The dual of a *regular* (Platonic, NOT Archemedian) polyhedron is a regular
polyhedron.  The dual of an Archemedian (SEMI-regular -- don't you people *read*
things before running off at the mouth?) polyhedron generally doesn't have
regular faces, although all it's faces are all identical.

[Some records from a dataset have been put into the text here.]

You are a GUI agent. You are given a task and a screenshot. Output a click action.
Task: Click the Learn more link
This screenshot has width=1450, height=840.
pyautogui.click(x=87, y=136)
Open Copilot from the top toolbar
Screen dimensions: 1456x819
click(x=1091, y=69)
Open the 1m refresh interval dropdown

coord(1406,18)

Archemdedian polyhedra have regular faces (not necessarily all with the same
number of edges) and the same configuration of faces at each vertex
(e.g. triangle-square-triangle-square.)
They are characterized by having a symmetry group under which
any vertex may be transformed into any other vertex.  These are the Archemedian
polyhedra:

	Vertex		Name
	Configuration
	3 3 3		Tetrahedron
	4 4 4		Cube
	3 3 3 3		Octahedron
	5 5 5		Dodecahedron
	3 3 3 3 3	Icosahedron
	3 6 6		Truncated Tetrahedron
	3 8 8		Truncated Cube
	3 10 10		Truncated dodecahedron
	3 4 3 4		Cuboctahedron
	3 5 3 5		Icosidodecahedron
	5 6 6		Truncated Icosahedron
	4 6 6		Truncated Octahedron
	4 6 8		Truncated Cuboctahedron
	4 6 10		Truncated icosidodecahedron
	3 4 4 4		Rhombicuboctahedron
	3 4 5 4		Rhombicosidodecahedron (My favorite name)
	4 3 3 3 3	Snub Cuboctahedron (My favorite shape)
	5 3 3 3 3	Snub Icosidodecahedron
	4 4 n		N-gonal Prism, n>=3 
	3 3 3 n		N-gonal Antiprism, n>=3 
43333 and 53333 exist in left- and right-handed versions.  Also, cube==square prism,
and octahedron==triangular antiprism.

As I stated in my previous message, the dual of any of these is a fair die, because
the dual's symmetry group transforms any faces into any other face.

Of course, there are other fair dice than these.  For example, take two n-gonal
pyramids and stick them back to back.  Lo and behold, a fair die with 2n faces
appears.  I don't know a general construction for fair dice with odd numbers of
faces, or even if they must exist for all 2n+1>=5.